===== Document

After Pradhan et al. (2018), many studies proposed methodologies to use a CNN or a more sophisticated deep learning model to analyze satellite imagery and estimate TC intensity19,20,21,22,23,24,25,26,27,28. Recent trend is to input a combination of satellite images and other information into CNNs. Chen et al.21 proposed a CNN architecture to estimate TC intensity from infrared (IR1) brightness temperatures and passive microwave (PMW) rain rates. They concluded that their best model was competitive with existing methods such as the advanced Dvorak technique (ADT32) and Satellite Consensus (SATCON33). Lee et al.27 used a two-dimensional CNN (2D-CNN) and a three-dimensional CNN (3D-CNN) to analyze the relationship between multispectral geostationary satellite images and TC intensity. Their optimal model exhibited better performance (35%) than the existing model using the CNN-based approach with a single channel image. Their methods are very powerful and sophisticated, but they have not been able to answer the question of how much information about typhoon intensity can be maximally extracted from a single satellite image. Moreover, to obtain a sufficient number of training samples, most studies that directly use a CNN to estimate typhoon intensity perform data expansion by randomly rotating or adding Gaussian noise to the original satellite imagery. However, the resulting expanded dataset contains images that are unnatural as typhoons, and the CNN consequently acquires a completely different view from that of humans, making it difficult to interpret the CNN’s criteria for estimation.

In that case, how can we improve the performance of a classification model based on a single satellite image? Our first idea is to use a “deeper” CNN34,35,36,37. The architecture of Pradhan et al.18 is based on LeNet38, which is an extremely popular and simple CNN; however, CNNs with smaller convolution filters (or receptive fields), which consequently increase the network depth, may be better suited to extract more detailed cloud patterns of a typhoon from a satellite image. Our second idea is to use domain knowledge for image preprocessing. Through discussions with meteorological experts, we learned that when looking at a satellite image of a typhoon, they pay attention to whether the characteristics of a violent typhoon (the highest intensity level) appear in the image, such as clear visibility of the typhoon’s eye and a concentric cloud distribution around the eye. Therefore, we hypothesize that by applying fisheye distortion39 to a satellite image to enhance the typhoon’s eye, eyewall, and cloud distribution around the center, we might enable a CNN to “see” the typhoon image similarly to how domain experts see it, resulting in intensity class estimation with a higher accuracy.

==========

In the passage on typhoon intensity estimation, condense the paragraph beginning "In that case, how can we improve" into a short list that keeps its main facts. The listing after this passage isn't needed.

===== Data extract

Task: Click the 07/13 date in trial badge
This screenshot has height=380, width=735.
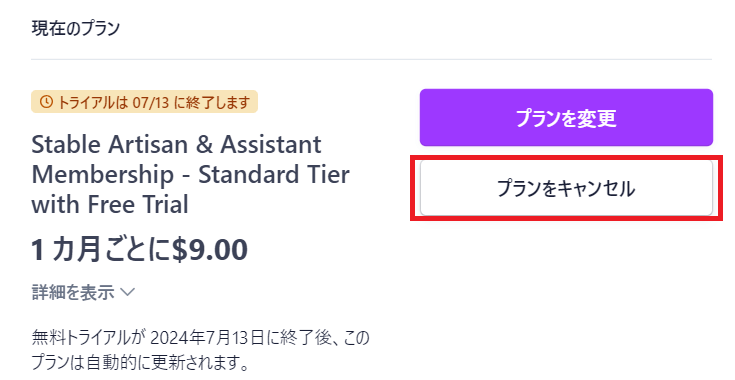Action: (x=150, y=102)
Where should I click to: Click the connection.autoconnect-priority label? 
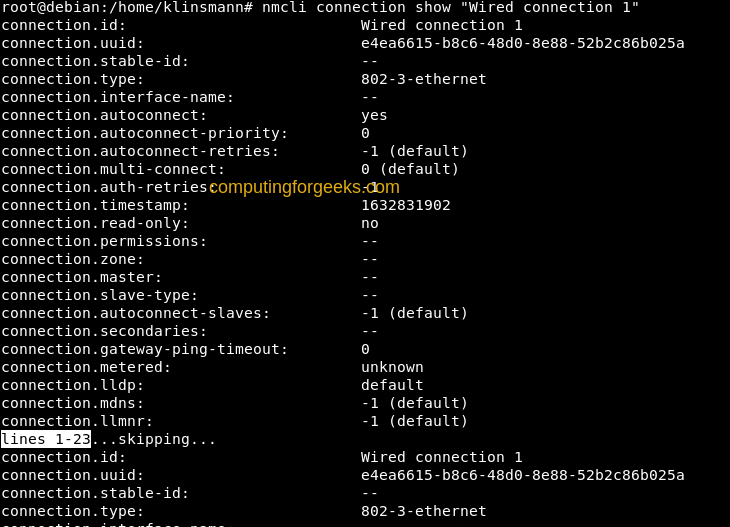click(x=145, y=134)
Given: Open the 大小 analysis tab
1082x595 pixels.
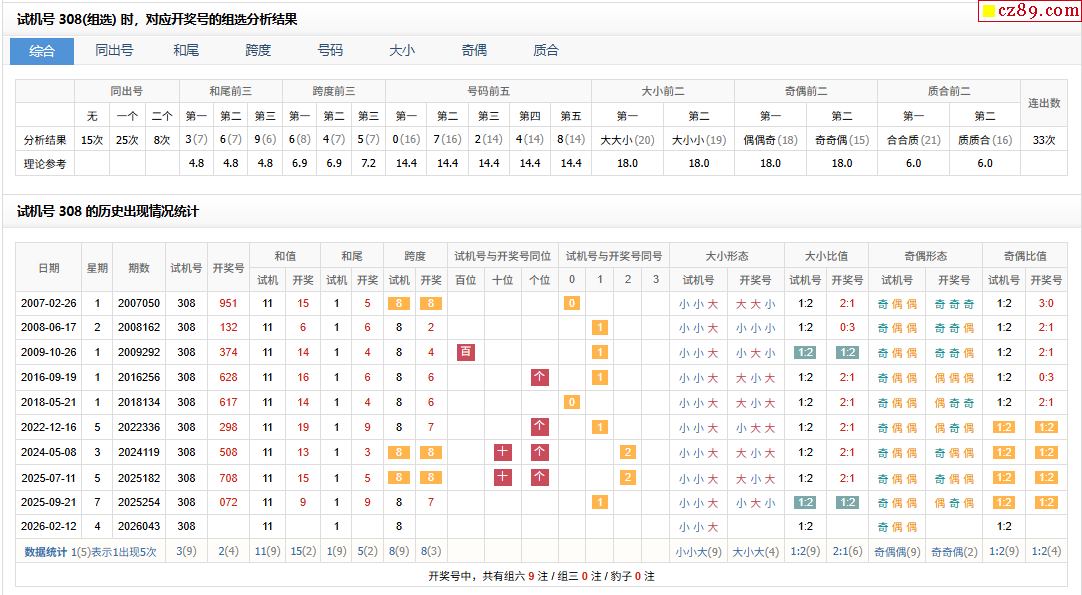Looking at the screenshot, I should click(x=402, y=51).
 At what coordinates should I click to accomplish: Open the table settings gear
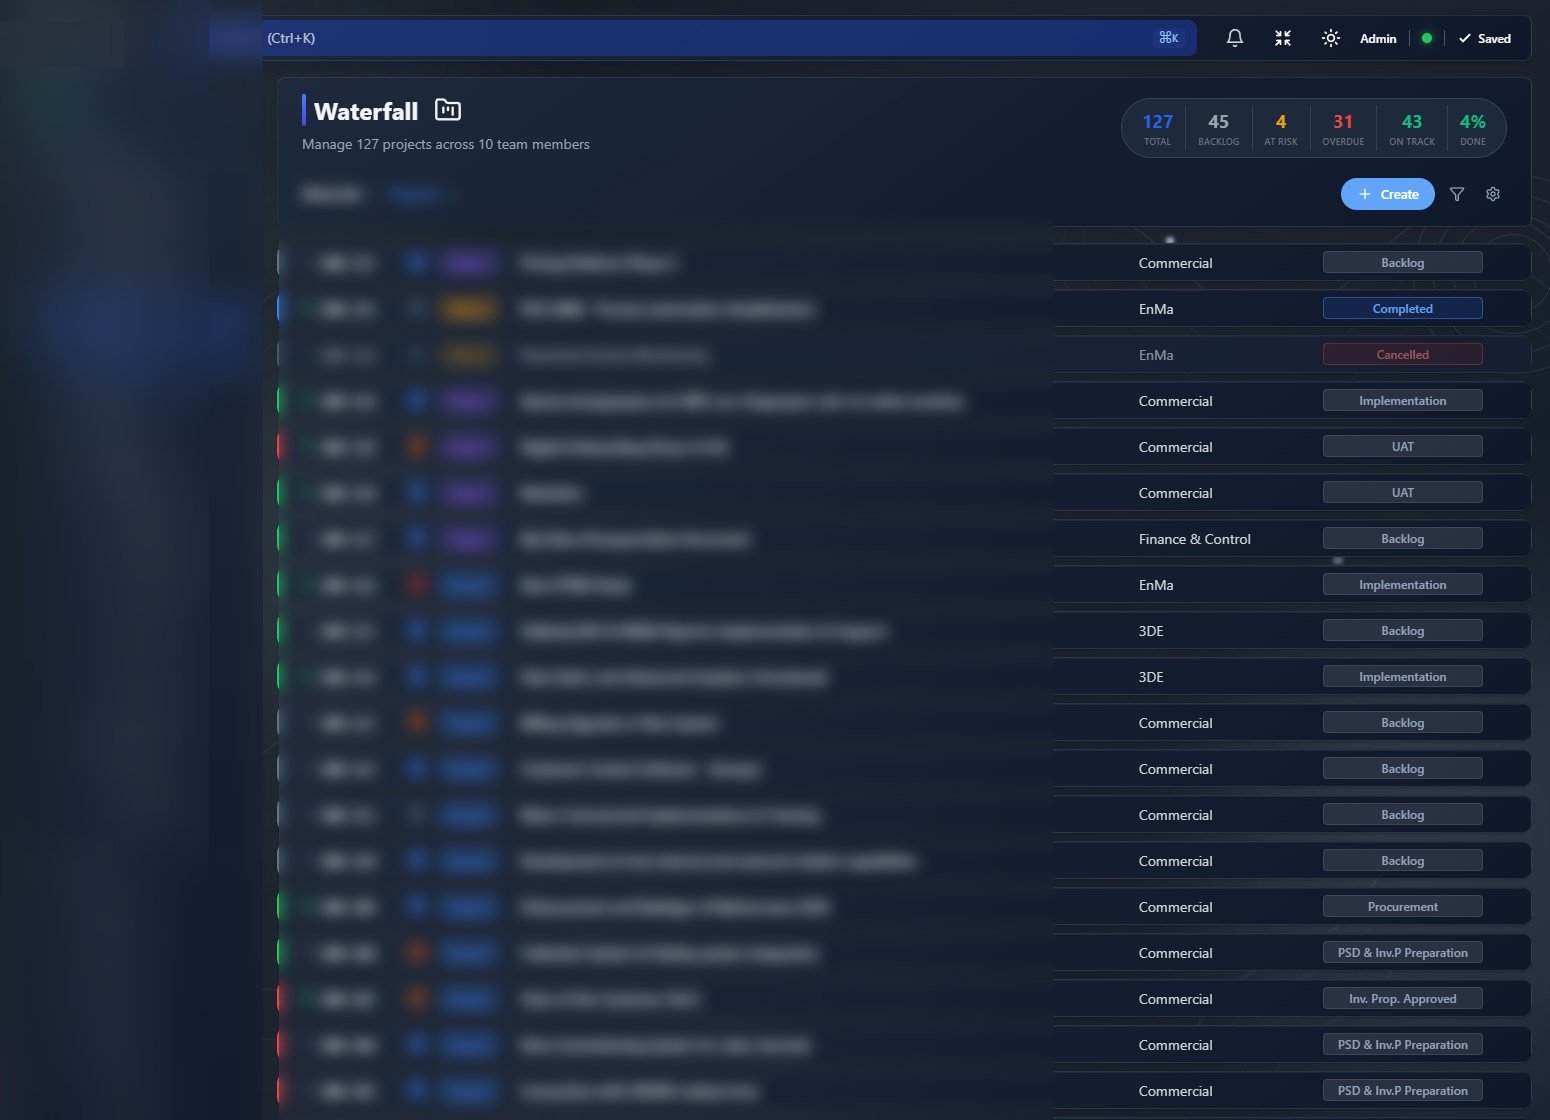coord(1493,194)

==========

Completed task:
- Goal: improve a classification model that uses a single satellite image.
- First idea: use a "deeper" CNN. Pradhan et al.'s architecture is based on the simple LeNet. CNNs with smaller convolution filters, and therefore greater depth, may better extract detailed typhoon cloud patterns.
- Second idea: use domain knowledge to preprocess images. Meteorological experts look for signs of a violent typhoon, such as a clearly visible eye and concentric clouds around it.
- Hypothesis: fisheye distortion can enhance the eye, eyewall, and surrounding cloud distribution. This may help a CNN "see" the image as experts do and estimate intensity class more accurately.